Alluding to usual robust GOP support for U.S. troops, Obama said: “Politicians who say they care about military readiness ought to care about this as well.”
"Climate change constitutes a serious threat to global security, an immediate risk to our national security," he told the graduates in their dress white uniforms at the campus football stadium, "and, make no mistake, it will impact how our military defends our country. And so we need to act— and we need to act now.”
Obama's focus on the environment is part of a continuing effort by his administration to ramp up public attention to the issue even as the president's legislative agenda on the matter is stalled by opposition from congressional Republicans. Many in the GOP have expressed skepticism about the effects of global warming and called the concerns inflated.

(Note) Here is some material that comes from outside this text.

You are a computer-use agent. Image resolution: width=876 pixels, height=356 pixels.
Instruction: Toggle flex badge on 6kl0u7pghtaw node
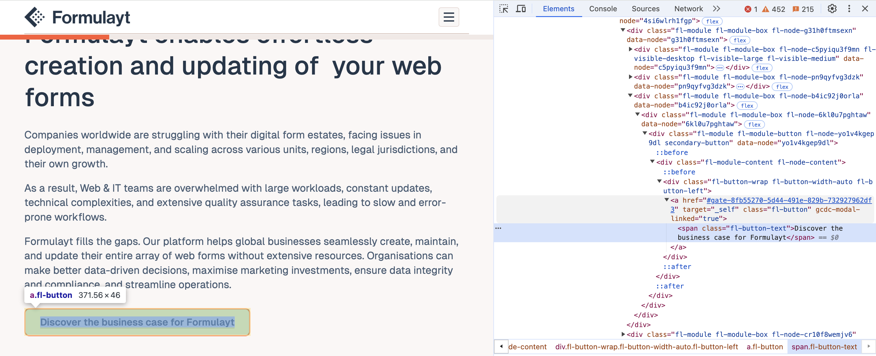[754, 125]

In his remarks here, Obama tied droughts and crop damage from severe weather to the rise of Boko Haram, which has terrorized civilians in Nigeria, and to the bloody civil war in Syria. He cast controlling climate change as a "key pillar of American global leadership" and called it "a core element of our diplomacy."
Last month, Obama visited the Everglades to highlight steps his administration is taking on the environment, announcing new small-scale federal initiatives to protect national parks. Last fall, the administration struck a major climate deal with China to reduce emissions.

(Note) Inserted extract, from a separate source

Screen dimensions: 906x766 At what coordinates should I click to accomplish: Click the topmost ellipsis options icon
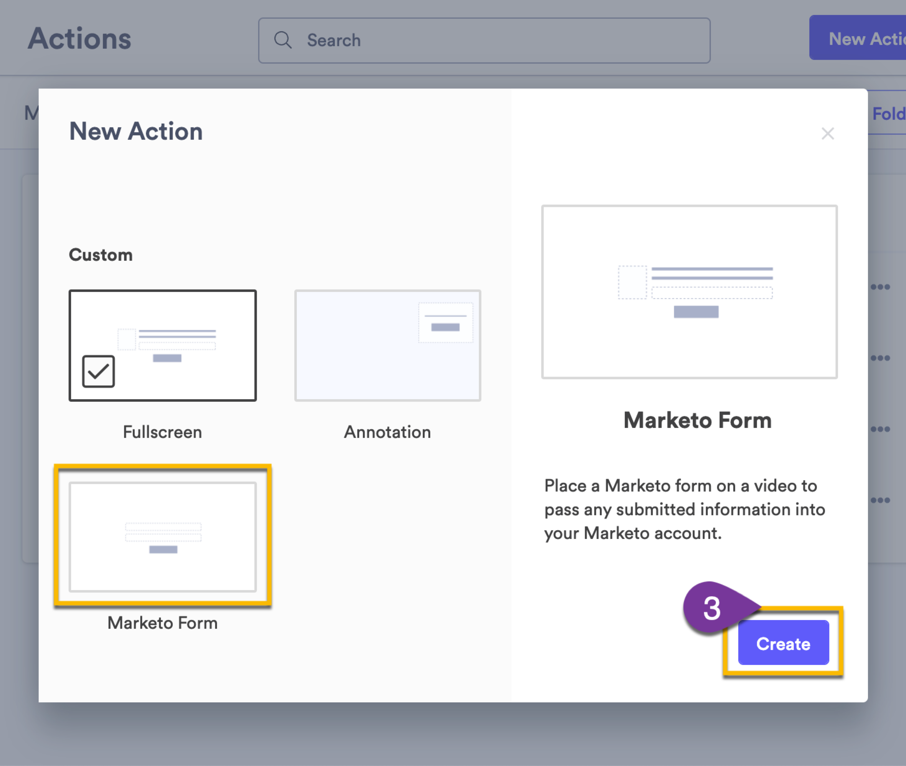880,286
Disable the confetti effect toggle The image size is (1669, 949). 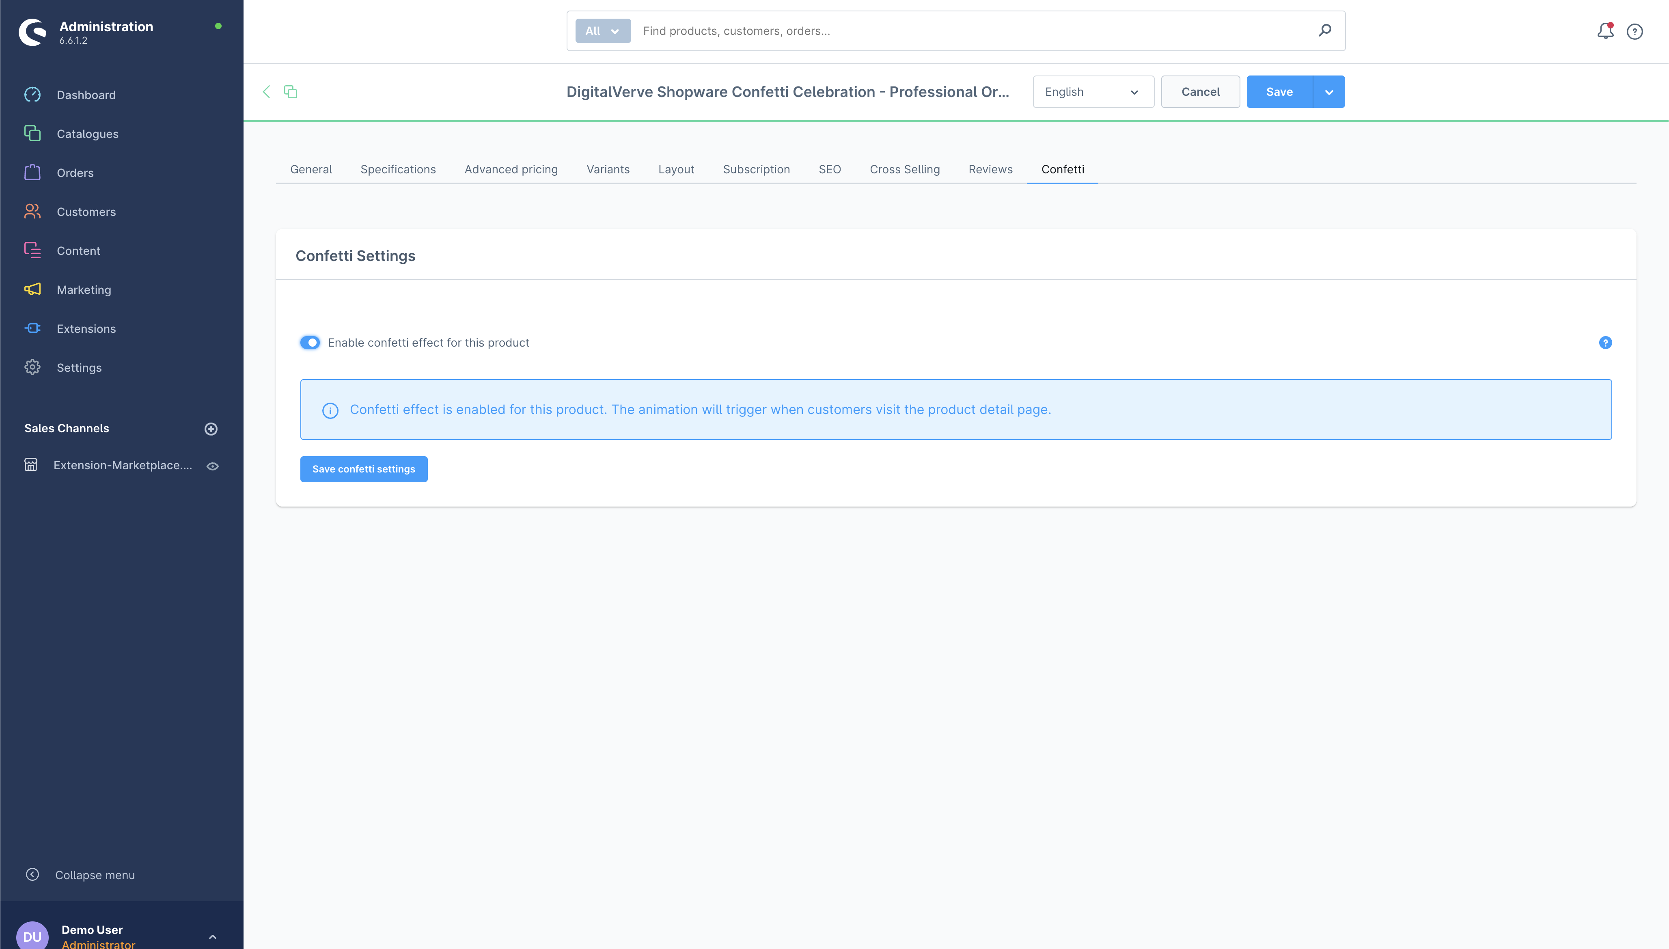pos(310,343)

To win more support, the president has begun to tie concerns to the nation's security in the face of potentially large-scale natural disasters and the impact of reckoning with damage caused by global warming to the economy.
The issue has been raised on the campaign trail with most Republican candidates for the White House expressing doubts about climate change.
"In Miami and Charleston, streets now flood at high tide. Along our coasts, thousands of miles of highways, roads, railways and energy facilities are vulnerable," Obama said. "It’s estimated that a further increase in sea level of one foot — just one foot — by the end of this century could cost our nation $200 billion.”
Other administration officials also are touching on the topic. Secretary of State John F. Kerry, who returned to Washington after several days in Asia, said he discussed climate change during meetings that also focused on the nuclear threat of North Korea and the problems of violent extremism across the globe.
"So now it's time to put aside discredited scientific arguments and partisan politics and to focus on the facts," Kerry said, "not just for our health and the health of our children but for our planet's security as well."